Tosfed, İstanbul Park’ın işletmesini devraldıktan sonra pistteki ilk resmi organizasyonunu düzenledi. 9-10 Kasım tarihlerinde gerçekleştirilen World RX of Türkiye, serinin son yarışı olması ve şampiyonu belirleyeceği için ayrıca önemliydi. İki günden oluşan etkinliğin sadece cumartesi günü olan ayağına katıldık. Güneşin görünmediği her an tir tir titrediğimiz için pazar günü aynı riski bir daha almak istemedik. Johan Kristoffersson’un yedinci şampiyonluğunu garantilediği yarışı da çıplak gözle izleyebilmiş olduk.
İki günü kapsayan biletlerin fiyatı kişi başı 300 lira, otopark ise iki günlük kullanım için 200 lira olarak belirlenmişti. Bu ülkede asgari ücretin hâli ortadayken bir şeye ucuz demek büyük yüzsüzlük fakat motorsporları gibi organizasyonlar için düşününce fiyatlar görece uygun tutulmuş. Bu sayede özellikle cumartesi günü tribün oldukça kalabalıktı. Pazar günü yarış yayınlarına göz attığımda yağmurun da etkisiyle katılımın az olduğu görünüyordu.
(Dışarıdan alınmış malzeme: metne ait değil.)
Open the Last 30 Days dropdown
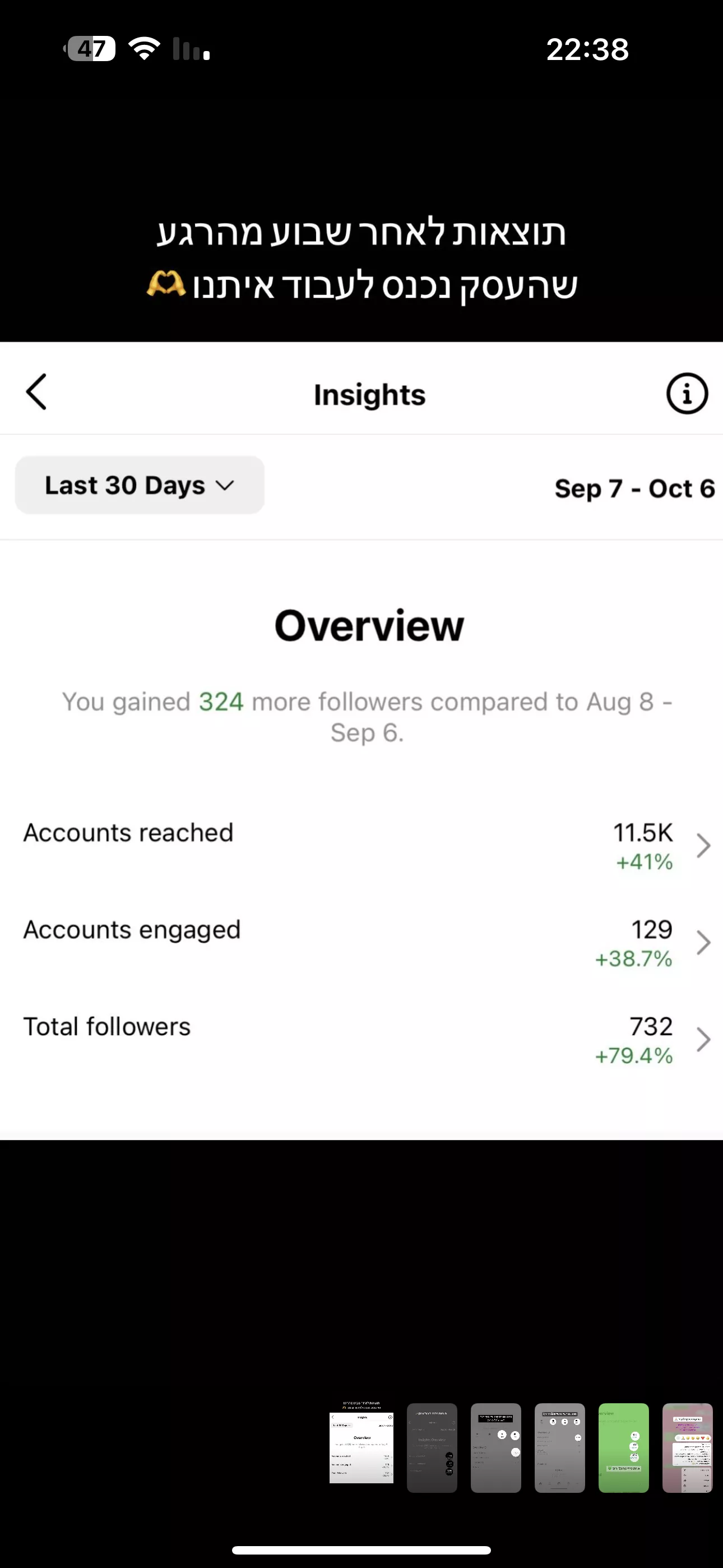click(x=140, y=485)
Tabii yarış aralarının çok uzun olması da bence bunda bir etkendi.
Parkur pistin son üç virajını ve içerideki toprak alanı kapsayacak şekilde hazırlanmış. Tribün olarak ise Ana Tribün’ün sol kısmı ve hemen sol tarafına kurulmuş Gold Open kısmı belirlenmişti. Üstü kapalı olan Ana Tribün özellikle pazar günü yağmur olduğu için avantajlı olsa da yarışı izlerken Gold Open tarafı daha avantajlı hissettirdi. Asfalt kısımdaki son virajları daha yakından görüyorduk.
Diğer motorsporlarından farklı olarak bu seride hem içten yanmalı hem de benzinli otomobiller aynı anda yarıştı. Özellikle kalkışlarda elektriklilerin görece avantajlı olduğu belli olsa da içten yanmalıların 0-100 hızlanması 2 saniyenin daha altında olduğu için bu fark çok da açılmadı.
Yarış aralarında drift gösterileri gerçekleştirildi. Bir araç, detayını göremesem de aks kırdı ve çekici ile çekilmek zorunda kaldı. Diğer araçlar gösteriye devam etti ve yarış arasındaki boşlukları doldurdu. Bence aradaki boşlukları doldurmak için yeterli değildi çünkü yarışlar arasında ikişer saat vardı. Elbette bir Formula 1 katılımı olmadığı için etkinlik seçeneğinin çok olmamasını anlayabiliyorum ancak daha iyi vakit geçirmek için ekstra bir çaba harcanmamış hissettirdi.